Ligand exchange-based synthesis of azide-functionalized Cu nanospheres as a platform for Mn complex immobilization and electrochemical CO2 reduction

Abstract

Cu nanoparticles (NPs) are applied widely as catalysts in different processes, owing to their interesting redox capabilities, relatively high abundance, and low cost. The introduction of stabilizing organic ligands on the surface of NPs allows for the creation of tailored molecule-metal interfaces with unique properties. Furthermore, by decorating the ligand sphere with chemical handles that enable versatile post-synthesis modifications, the reactivity of Cu NPs may be tuned to fit a desired application. An important application of Cu NPs is as a hydrocarbon-generating catalyst in the electrochemical CO₂ reduction reaction, which represents a promising approach for seasonal storage of electrical energy by converting CO₂ into value-added small molecules. The ability of Cu to produce hydrocarbons has been directly linked to a high local concentration of surface-adsorbed CO on Cu, which can be achieved with so-called tandem catalytic systems. In this study, we demonstrate the functionalization of colloidal Cu nanospheres with azide-decorated aliphatic ligands by affinity-driven partial ligand exchange reactions, relying on the strong binding of thiols to the Cu surface. We identify correlations between the extent of modification and dispersion stability and validate the successful ligand exchange through a combination of spectroscopic techniques.
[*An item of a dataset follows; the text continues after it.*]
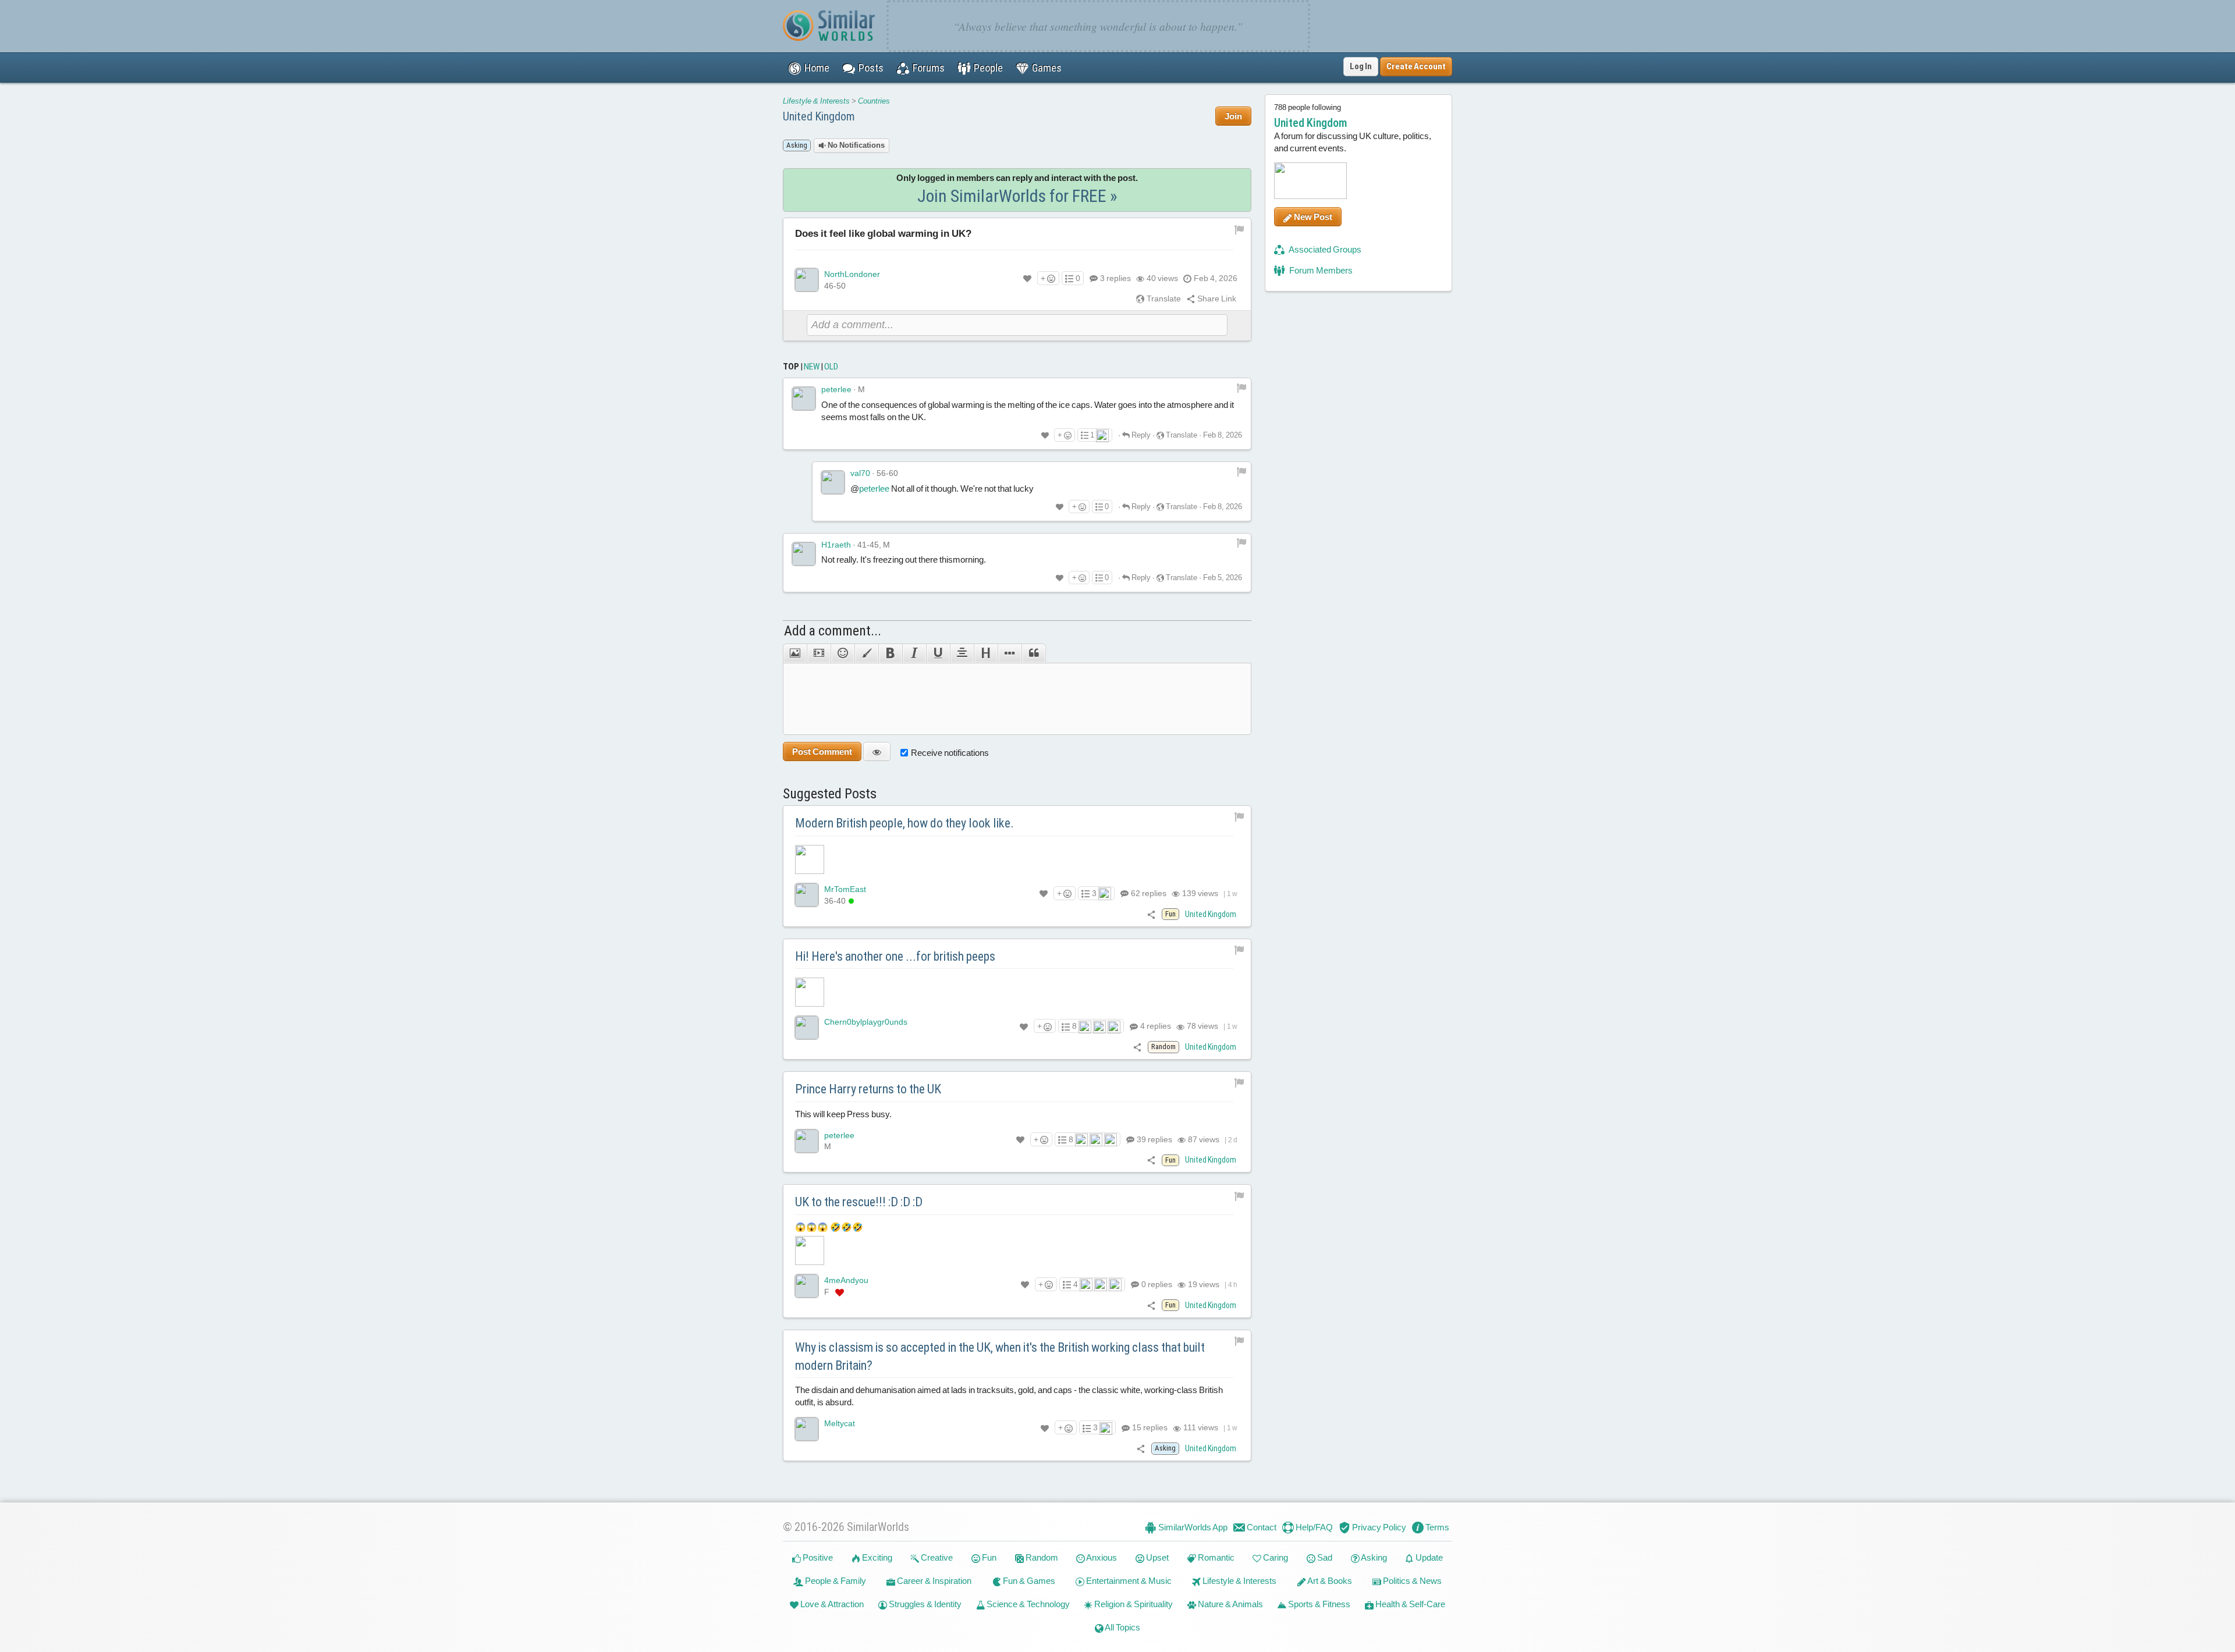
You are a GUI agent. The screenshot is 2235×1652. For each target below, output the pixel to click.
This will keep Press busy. (843, 1114)
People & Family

Representing a versatile platform for further functionalization, the azide handle is utilized for the immobilization of an organometallic Mn complex, which is shown to produce CO and formate in the CO₂RR. Exploring this assembly as a tandem catalyst in the CO₂RR highlights the importance of potential alignment between the catalytic components in these systems, as the results indicate an insufficient CO production by the Mn complex at potentials where the Cu NPs facilitate the further reduction of this intermediate.